Ringfort (Rath), Derrygullinaun, Co. Mayo
Co. Mayo |
Ringforts
A rath, or ringfort, is an early medieval circular earthwork enclosure, typically defined by one or more earthen banks and ditches, and used as a farmstead and place of security.
What makes this particular example in Derrygullinaun quietly arresting is not what remains but what has been methodically erased. A straight field fence cuts across what was once a complete circular enclosure, and everything to the north of that line has been levelled so thoroughly that only the faint curve of a later field boundary betrays where the outer bank once ran.
Ordnance Survey maps chart the disappearance in stages. The 1838 six-inch map shows the rath as a substantial circular enclosure with both an inner ring and an outer ring. By the time the more detailed twenty-five-inch plan was drawn, surveyors could still record a subcircular embanked enclosure roughly twenty metres across, set within two outer banks and an intervening fosse, a ditch designed to reinforce the defences. But on the 1930 six-inch map, the rath appears as a D-shape with only one external bank, the northern third already gone.
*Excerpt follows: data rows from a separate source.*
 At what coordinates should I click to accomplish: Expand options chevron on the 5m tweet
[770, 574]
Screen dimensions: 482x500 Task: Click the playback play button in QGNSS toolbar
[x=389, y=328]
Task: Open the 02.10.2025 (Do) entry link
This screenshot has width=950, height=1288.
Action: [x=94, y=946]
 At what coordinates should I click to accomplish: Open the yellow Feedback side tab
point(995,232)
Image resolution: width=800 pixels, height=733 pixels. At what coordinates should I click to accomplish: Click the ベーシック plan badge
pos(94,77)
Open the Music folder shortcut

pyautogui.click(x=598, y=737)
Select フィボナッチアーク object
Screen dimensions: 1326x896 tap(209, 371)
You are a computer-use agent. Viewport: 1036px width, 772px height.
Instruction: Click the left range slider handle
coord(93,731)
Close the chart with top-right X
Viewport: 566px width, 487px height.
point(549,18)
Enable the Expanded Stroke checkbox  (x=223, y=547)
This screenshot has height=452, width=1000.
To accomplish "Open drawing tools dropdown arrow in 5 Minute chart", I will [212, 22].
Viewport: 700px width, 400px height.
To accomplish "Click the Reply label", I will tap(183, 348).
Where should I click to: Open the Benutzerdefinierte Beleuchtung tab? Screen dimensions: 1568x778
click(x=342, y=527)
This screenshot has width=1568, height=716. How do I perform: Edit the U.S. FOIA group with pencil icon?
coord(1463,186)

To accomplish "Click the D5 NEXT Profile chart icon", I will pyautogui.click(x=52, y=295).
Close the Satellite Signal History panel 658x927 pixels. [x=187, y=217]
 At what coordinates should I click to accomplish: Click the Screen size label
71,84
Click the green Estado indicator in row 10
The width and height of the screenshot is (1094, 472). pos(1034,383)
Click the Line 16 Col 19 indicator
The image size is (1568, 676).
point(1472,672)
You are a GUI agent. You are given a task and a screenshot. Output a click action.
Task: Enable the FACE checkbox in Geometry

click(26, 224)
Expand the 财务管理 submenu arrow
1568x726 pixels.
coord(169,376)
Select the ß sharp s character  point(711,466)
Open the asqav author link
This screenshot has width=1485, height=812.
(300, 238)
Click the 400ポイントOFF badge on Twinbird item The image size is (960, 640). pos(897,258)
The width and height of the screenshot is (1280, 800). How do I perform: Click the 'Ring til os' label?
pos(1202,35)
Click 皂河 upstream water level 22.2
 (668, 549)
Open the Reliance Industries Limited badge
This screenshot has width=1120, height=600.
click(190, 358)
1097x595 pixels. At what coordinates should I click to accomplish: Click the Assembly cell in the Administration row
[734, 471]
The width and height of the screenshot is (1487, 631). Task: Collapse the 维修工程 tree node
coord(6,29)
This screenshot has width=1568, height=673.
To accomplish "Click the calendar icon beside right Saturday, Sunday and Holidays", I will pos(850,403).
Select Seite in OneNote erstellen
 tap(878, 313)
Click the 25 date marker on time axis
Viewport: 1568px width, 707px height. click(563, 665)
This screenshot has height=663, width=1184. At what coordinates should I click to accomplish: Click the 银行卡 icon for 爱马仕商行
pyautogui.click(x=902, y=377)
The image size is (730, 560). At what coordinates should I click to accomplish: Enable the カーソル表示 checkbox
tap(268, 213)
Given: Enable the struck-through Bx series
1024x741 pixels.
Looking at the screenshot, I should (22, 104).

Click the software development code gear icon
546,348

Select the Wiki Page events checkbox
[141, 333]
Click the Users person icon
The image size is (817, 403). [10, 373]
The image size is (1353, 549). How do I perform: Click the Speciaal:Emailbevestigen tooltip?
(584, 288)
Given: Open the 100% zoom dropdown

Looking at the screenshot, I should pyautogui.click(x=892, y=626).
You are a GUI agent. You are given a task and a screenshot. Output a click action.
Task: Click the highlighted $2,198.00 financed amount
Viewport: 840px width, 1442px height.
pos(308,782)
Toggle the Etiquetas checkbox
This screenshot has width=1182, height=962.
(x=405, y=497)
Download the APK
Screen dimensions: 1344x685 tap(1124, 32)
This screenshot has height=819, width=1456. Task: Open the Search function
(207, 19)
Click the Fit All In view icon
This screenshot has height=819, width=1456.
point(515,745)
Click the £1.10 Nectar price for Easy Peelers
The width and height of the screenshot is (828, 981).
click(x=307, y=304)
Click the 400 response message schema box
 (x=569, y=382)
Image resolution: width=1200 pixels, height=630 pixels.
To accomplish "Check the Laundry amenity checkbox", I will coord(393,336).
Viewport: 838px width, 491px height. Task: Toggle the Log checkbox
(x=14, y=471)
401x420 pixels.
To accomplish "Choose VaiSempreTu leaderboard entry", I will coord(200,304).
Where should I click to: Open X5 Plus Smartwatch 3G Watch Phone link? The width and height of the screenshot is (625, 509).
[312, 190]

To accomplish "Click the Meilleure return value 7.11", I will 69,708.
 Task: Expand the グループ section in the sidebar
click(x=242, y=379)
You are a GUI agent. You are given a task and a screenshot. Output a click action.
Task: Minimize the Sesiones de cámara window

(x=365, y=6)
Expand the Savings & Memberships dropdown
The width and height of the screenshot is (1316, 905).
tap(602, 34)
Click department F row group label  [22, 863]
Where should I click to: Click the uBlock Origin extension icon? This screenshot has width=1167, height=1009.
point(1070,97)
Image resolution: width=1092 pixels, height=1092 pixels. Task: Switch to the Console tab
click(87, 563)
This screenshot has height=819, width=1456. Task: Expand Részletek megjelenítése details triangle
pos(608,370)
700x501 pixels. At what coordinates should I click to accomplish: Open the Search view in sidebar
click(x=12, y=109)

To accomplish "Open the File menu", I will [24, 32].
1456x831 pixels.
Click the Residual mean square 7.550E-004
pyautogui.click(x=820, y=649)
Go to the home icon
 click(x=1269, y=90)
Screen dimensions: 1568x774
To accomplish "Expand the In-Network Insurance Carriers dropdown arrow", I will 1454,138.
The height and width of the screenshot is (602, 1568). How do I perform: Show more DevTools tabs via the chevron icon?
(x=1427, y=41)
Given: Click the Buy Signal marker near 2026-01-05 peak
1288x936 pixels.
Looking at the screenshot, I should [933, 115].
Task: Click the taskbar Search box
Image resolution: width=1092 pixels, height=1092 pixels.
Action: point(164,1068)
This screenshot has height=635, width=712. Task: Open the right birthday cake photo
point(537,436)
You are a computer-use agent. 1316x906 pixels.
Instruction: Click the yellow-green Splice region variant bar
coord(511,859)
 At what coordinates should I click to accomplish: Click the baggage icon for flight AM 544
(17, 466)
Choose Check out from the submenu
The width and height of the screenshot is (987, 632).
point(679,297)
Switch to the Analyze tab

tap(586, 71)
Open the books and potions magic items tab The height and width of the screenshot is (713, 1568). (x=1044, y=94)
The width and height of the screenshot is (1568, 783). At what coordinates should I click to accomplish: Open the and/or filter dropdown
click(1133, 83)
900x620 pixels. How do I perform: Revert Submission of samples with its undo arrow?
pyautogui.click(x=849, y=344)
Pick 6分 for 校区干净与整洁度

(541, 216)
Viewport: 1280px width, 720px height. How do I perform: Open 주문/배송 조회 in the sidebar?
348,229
Today the surviving portion is a slightly raised semicircle, about twenty-three metres east to west and fifteen metres north to south, with an earthen inner bank still standing to just over a metre on its outer face, and a single outer bank reduced in places to a low scarp whose drop is amplified by the natural fall of the north-south ridge on which the rath sits. There is no longer any trace of the fosse or second outer bank that once completed the circuit.
The interior is now effectively inaccessible, ringed densely with hazel, hawthorn, and brambles that have grown into an almost impenetrable thicket. The rath occupies the top of a ridge with a steep drop to the east and a gentler slope to the west, and from the surrounding pasture the views extend across undulating terrain and wide expanses of bog in both directions, a landscape that gives some sense of why this elevated position was chosen in the first place.